BEGIN DATA SUPPLIED

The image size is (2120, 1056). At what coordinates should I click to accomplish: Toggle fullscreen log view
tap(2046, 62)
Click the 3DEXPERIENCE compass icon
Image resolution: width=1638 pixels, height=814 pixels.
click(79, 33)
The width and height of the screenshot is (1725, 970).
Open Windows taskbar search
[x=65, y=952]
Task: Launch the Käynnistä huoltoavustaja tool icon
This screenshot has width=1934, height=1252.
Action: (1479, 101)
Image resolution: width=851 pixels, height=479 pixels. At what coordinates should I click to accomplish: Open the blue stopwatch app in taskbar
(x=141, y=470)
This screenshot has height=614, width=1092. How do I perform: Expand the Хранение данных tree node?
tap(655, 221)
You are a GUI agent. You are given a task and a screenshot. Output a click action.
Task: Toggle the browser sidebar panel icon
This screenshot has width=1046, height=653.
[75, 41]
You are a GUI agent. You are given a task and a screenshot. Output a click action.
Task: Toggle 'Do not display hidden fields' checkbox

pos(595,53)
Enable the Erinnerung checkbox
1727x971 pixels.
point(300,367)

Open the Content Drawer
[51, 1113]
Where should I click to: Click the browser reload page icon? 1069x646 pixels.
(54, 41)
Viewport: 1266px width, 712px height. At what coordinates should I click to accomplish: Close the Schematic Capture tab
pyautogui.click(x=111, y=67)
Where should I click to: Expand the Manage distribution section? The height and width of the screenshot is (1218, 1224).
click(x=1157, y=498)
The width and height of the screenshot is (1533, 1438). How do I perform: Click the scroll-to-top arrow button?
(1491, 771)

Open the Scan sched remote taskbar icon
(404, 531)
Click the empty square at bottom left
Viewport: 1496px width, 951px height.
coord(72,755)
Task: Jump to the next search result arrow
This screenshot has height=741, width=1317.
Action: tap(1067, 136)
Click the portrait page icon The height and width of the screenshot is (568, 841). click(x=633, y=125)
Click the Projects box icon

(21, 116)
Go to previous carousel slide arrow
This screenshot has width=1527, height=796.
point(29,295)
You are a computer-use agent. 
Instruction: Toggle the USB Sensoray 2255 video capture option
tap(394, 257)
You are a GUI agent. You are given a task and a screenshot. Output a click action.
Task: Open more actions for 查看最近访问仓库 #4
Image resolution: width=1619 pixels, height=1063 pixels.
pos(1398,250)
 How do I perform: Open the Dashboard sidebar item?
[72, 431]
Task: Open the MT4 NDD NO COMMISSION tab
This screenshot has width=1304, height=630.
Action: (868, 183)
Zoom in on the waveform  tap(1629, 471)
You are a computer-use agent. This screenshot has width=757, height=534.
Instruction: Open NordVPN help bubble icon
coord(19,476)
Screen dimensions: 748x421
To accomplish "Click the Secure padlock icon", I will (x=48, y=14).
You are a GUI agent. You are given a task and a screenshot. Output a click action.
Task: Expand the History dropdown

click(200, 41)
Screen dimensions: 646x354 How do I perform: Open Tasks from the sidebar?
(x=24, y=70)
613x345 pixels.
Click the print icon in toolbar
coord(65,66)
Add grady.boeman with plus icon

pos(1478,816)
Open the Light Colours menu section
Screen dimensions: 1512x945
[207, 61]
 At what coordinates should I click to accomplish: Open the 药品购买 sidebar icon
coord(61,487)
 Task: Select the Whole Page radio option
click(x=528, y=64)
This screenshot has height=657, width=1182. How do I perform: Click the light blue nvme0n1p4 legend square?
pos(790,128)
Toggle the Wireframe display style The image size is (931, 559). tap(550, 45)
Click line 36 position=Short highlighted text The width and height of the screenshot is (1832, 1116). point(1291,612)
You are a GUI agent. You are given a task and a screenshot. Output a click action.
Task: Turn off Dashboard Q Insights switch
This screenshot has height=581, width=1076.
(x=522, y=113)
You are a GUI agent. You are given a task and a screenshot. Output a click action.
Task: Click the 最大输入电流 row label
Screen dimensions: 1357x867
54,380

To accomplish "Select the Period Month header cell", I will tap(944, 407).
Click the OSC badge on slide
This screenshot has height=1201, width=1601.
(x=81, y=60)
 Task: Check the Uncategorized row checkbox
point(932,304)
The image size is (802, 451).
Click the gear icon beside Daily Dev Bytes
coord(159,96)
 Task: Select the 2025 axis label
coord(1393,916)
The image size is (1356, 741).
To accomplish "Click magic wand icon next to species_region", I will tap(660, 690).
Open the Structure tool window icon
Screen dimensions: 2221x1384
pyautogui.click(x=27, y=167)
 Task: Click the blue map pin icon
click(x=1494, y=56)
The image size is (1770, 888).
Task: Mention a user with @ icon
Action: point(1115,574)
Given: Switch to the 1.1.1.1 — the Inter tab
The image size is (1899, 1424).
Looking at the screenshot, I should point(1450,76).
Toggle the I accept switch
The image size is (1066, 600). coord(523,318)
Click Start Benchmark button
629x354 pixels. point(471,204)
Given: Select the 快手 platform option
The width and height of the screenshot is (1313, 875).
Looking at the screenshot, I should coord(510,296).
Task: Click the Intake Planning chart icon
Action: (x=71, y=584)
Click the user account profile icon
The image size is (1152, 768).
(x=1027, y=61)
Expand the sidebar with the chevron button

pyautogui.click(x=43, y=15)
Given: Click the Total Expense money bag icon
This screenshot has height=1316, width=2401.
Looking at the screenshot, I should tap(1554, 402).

END DATA SUPPLIED

* EXERCISE: Scan the entries above for the word "computer" and collect each line holding it.

* RESULT FOR THIS TASK:
You are a computer-use agent. 
You are a computer-use agent. This screenshot has width=757, height=534.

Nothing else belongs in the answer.